Multiple Species? Eloi & Morlock?

Contemplating the Basic Imperative, Ira Straus asked the following question:

What if (really we should say, "when") our species divides into multiple part-artificial species, which one should have priority? What if...
Ira Straus

Fascinating. Others, such as James P. Houston (a.k.a “Curious”), an active commentator and occasional guest blogger at Talking Philosophy, have alluded to this possibility as well. Curious came to think of the Morlocks, strange human descendants conceived by H.G. Wells. The Morlocks, pale and larged eyed, live underground. Their existence is interlocked with the Eloi, beautiful little Sun-loving creatures who are also our descendents. The Eloi, live happily as mere cattle of the Morlocks, surrendering at some point in their life to be consumed as mere food. H.G Wells clearly coxes the reader into thinking Morlocks are disturbing troglodytes whereas the Eloi, albeit not the brightest, are a breath of cuteness.

Mike LaBossiere, a philosophy a professor at FAMU who blogs for Talking Philosophy, made the following comment:

I found it easy to imagine my distant descendants being such a scourge on the universe that if I were to pop ahead to the future, I would regard their extermination as a moral good. That does seem to be a consistent position, at least on the face of it. After all, if I can regard some of my fellows as wicked enough to exterminate, then I surely can imagine that the entire race has achieved just such a status.
Mike LaBossiere
It's reminiscent of the universe originally conceived by Bill Wisher and James Cameron. Homo sapien has not only speciated. But it's new and ancient line of evolution have descended into an apocalyptic war of pure survivalist proportions.

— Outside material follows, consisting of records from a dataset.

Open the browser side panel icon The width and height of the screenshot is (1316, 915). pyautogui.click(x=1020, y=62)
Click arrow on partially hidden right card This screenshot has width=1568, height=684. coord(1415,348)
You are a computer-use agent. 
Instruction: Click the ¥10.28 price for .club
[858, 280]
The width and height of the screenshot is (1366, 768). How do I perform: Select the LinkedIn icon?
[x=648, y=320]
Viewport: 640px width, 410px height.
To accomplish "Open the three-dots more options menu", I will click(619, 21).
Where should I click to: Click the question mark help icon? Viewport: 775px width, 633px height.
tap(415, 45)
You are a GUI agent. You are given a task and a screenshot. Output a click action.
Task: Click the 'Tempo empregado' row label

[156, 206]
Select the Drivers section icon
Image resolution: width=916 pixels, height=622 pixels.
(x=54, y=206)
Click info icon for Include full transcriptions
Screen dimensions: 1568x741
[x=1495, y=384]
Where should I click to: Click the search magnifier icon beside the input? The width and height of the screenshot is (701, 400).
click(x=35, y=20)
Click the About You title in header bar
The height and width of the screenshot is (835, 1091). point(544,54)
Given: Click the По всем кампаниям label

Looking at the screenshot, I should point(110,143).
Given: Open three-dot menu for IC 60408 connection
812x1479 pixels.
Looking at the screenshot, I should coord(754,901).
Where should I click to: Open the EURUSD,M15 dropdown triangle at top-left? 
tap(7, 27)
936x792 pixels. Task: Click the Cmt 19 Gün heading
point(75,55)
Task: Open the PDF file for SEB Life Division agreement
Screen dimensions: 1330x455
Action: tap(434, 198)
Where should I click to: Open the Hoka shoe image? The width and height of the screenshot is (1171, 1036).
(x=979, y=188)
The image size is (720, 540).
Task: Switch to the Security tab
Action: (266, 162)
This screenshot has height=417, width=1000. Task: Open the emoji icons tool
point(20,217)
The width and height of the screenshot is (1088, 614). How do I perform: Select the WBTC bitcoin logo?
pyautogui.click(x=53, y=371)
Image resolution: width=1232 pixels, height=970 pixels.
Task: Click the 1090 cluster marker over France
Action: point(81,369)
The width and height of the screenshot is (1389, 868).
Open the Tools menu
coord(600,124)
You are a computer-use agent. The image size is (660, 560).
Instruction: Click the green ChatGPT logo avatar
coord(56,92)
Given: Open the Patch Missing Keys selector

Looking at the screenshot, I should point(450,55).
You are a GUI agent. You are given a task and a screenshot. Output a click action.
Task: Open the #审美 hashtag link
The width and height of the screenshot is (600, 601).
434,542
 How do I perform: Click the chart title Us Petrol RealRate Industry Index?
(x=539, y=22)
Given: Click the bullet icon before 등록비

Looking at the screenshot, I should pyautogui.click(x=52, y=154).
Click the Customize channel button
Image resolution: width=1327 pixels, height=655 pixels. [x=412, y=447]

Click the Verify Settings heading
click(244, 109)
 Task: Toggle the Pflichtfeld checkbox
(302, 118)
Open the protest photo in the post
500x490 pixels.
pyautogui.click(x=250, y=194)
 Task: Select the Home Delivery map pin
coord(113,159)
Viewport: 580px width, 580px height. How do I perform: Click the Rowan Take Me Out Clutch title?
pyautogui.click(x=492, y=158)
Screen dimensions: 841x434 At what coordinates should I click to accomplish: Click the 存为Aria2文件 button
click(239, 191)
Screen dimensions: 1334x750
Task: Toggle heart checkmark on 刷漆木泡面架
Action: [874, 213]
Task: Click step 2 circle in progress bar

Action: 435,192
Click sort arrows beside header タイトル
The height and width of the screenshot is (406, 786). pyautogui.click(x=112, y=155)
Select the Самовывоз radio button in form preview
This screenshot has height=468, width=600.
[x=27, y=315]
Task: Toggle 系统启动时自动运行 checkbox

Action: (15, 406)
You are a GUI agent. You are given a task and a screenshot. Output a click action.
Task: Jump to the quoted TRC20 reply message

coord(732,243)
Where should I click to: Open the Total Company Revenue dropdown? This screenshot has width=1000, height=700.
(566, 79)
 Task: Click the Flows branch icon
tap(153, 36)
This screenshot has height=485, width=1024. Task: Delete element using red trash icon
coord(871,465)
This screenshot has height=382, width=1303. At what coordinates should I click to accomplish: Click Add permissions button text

Ah, Skynet, the rebellious and unscrupulous child. Skynet is a self-aware network. In the original movie, its creators try to shut it down because they are fearful of what it might do given that it controls our nuclear arsenal. In self defense, Skynet declares total war on its parents.

There are many questions here but they all center on the difficulty of assessing the worthiness of our distant descendants. Should we dedicate ourselves to their potential existence? It begs the question if it makes any sense to think about them at all. I see an analogy here with the moment you decide to have a child. Yes, I mean a regular child and not some cybernetic creature currently residing only in our fantasies. When we commit to parenthood prior to conception, we have only the vaguest notion of what our child will be like.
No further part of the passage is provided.